Natacha Seseña, historiadora del gran arte y la alfarería
Fue tenaz defensora de los derechos de la mujer en España
La historiadora del arte Natacha Seseña sacó el barro a la calle convertido en obra de arte. Descubrió en Las Meninas de Velázquez la pasión de las princesas por el barro. Se fundió con el mundo de Goya y sus mujeres. Fue una aguda observadora de los secretos del Prado. Y fue una mujer respetuosa y cordial, una gran amiga inolvidable. Hace tres años, cuando empezó a notarse su enfermedad, llamó a algunos: "Durante un tiempo no sabrás nada de mí". Solo la alfarería la sacó de casa. Hace 30 años fundó la Feria de la Cacharrería, en la plaza de las Comendadoras; la abrió Tierno, su amigo, entonces; y este año fue a su inauguración. Solo se dejó ver para eso.
Su vida fue un tratado de entusiasmo a favor de la libertad de la cultura. Y fue compañera de una generación entera de artistas, desde Benet y García Hortelano a Ángel González.

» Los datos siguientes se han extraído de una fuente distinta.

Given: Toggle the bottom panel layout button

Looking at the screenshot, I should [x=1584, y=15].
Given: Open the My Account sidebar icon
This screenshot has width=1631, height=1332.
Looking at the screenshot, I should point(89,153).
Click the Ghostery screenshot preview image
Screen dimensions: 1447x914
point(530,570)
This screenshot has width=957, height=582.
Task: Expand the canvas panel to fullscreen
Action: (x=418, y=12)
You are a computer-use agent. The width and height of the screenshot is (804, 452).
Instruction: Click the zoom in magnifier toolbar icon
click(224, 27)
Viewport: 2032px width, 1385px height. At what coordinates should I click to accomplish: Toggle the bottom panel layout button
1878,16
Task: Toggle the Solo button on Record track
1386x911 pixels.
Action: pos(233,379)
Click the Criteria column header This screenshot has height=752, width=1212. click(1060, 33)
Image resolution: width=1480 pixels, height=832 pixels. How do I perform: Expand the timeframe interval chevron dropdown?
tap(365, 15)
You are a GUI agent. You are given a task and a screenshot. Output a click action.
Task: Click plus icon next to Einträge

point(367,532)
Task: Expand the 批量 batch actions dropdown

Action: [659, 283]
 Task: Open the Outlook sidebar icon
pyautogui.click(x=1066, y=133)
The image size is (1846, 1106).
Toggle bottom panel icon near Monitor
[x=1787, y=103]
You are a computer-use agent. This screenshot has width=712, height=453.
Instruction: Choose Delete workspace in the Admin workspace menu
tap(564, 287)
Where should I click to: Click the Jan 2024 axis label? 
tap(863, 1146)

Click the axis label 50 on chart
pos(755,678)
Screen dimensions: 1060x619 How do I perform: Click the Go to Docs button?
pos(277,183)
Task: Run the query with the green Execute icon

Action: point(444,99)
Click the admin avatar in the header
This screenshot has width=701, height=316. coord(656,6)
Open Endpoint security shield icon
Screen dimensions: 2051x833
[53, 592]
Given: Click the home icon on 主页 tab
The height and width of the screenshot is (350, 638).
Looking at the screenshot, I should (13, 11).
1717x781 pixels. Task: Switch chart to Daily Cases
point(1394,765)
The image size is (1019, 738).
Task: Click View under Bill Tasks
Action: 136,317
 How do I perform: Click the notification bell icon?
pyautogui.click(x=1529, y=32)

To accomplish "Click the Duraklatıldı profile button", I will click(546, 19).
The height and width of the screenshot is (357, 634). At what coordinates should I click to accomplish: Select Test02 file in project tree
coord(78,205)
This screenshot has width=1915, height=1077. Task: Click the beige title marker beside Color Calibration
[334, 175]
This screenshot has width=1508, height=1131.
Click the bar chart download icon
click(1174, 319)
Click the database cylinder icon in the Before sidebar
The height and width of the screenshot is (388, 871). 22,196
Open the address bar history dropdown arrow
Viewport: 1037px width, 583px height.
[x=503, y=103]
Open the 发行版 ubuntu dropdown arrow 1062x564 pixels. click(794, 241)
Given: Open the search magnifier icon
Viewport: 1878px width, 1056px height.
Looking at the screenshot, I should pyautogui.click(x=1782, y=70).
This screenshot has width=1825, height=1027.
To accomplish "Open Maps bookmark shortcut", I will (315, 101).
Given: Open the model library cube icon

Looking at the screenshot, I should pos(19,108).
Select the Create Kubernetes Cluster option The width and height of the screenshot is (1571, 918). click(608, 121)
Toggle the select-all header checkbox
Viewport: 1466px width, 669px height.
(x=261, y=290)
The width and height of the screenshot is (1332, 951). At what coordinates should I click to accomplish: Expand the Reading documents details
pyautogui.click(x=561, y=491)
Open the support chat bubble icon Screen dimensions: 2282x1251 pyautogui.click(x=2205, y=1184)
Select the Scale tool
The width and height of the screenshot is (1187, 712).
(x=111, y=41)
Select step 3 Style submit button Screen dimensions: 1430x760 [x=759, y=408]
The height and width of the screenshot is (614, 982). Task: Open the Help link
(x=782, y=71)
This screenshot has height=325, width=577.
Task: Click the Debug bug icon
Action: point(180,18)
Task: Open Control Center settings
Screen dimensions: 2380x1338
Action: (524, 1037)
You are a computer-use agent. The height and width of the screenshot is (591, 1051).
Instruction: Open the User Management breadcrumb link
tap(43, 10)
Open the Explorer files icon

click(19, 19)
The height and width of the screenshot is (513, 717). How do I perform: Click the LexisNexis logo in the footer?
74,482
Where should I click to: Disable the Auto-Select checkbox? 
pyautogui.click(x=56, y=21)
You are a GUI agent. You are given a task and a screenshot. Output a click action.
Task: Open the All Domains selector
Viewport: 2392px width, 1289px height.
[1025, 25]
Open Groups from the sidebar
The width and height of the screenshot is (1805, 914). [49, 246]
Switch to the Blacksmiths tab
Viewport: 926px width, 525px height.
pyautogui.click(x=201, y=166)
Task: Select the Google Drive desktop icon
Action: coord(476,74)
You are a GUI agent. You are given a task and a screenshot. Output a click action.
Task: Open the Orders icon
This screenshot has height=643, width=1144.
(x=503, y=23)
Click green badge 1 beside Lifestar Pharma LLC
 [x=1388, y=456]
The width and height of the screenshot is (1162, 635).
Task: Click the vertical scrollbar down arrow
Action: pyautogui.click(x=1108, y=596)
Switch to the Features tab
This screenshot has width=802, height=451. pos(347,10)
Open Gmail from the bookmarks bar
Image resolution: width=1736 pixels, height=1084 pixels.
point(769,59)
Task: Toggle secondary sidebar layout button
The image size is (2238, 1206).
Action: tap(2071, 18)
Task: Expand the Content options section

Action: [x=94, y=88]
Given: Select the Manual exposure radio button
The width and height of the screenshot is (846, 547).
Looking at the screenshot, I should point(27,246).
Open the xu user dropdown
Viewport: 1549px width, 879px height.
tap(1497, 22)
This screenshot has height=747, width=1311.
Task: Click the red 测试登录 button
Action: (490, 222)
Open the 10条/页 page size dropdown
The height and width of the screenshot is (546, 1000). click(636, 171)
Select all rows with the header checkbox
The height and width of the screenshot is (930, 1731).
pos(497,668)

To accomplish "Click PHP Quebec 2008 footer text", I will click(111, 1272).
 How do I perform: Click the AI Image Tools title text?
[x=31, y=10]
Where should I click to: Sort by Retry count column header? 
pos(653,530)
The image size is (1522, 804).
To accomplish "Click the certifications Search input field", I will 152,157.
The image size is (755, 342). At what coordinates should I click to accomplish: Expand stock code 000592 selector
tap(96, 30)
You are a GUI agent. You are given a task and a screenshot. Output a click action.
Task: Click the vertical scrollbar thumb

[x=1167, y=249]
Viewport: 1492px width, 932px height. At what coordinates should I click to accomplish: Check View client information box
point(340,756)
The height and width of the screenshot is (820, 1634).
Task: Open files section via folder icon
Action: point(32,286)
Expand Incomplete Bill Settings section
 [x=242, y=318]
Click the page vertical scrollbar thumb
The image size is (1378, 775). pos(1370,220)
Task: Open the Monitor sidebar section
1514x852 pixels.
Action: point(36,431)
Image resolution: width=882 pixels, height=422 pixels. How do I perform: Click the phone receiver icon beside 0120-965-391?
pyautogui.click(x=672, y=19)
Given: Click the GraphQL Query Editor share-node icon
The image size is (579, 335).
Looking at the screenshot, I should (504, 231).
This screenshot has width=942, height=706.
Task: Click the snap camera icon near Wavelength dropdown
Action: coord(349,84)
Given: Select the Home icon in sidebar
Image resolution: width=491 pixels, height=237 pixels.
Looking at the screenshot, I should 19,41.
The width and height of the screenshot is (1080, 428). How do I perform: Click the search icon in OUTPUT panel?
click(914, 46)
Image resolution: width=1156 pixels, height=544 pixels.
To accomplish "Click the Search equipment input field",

Nació en Madrid con la República, en julio de 1931. Y ayer murió a los 80 años. Su hija Patricia (tiene otra hija, Lorena) decía anoche que en los últimos tres años, cuando se le declaró el cáncer que minaría su cuerpo pero no su espíritu, "era como un toro miura, jamás se rindió". Hasta que una neumonía, que se le declaró el 3 de octubre, desató una crisis respiratoria de la que ya no pudo escapar.
Aparte de lo que hizo (a favor de la alfarería, a favor del arte, a favor de los otros), la personalidad de Natacha era la de una mujer cuyo compromiso político no conoció respiro. Fue, decía su hija, la primera mujer que se divorció (se había casado con un norteamericano, Neil Magee, en 1959), la primera mujer que condujo un coche, la primera mujer que se manifestó contra el Vaticano... Las páginas de EL PAÍS son testigo de su rabia civil con la manipulación que Kiko Argüello hizo de la catedral de la Almudena, a la que quiso convertir, como decía ella, en una especie de parque temático de Walt Disney.
Su gran obra fue su dedicación a la alfarería. Se empeñó, como se empeñaba ella en las cosas, sin esperar nada a cambio, en sacar la alfarería de los alfares, en dotarla de la significación artística que alberga el barro humilde, engrandecido. Se impuso esa tarea y ahora ese es el monumento real y difuso que deja su personalidad poliédrica y tan cordial, tan discreta y entusiasta, tan alegre por dentro; una alegría que a Natacha le saltaba a los ojos, con los que reía como si supiera algo que solo decía así, mirando. Estaba muy a la izquierda, y en los últimos tiempos tenía el susto del futuro. Cuando apareció su libro de poemas Falso curandero, hace siete años, Ruth Toledano le puso a Natacha estos adjetivos en un artículo en EL PAÍS: "Brillaba, inteligente, conversadora, fresca". Hizo honor a ese brillo siempre esta mujer conmovedora y solidaria.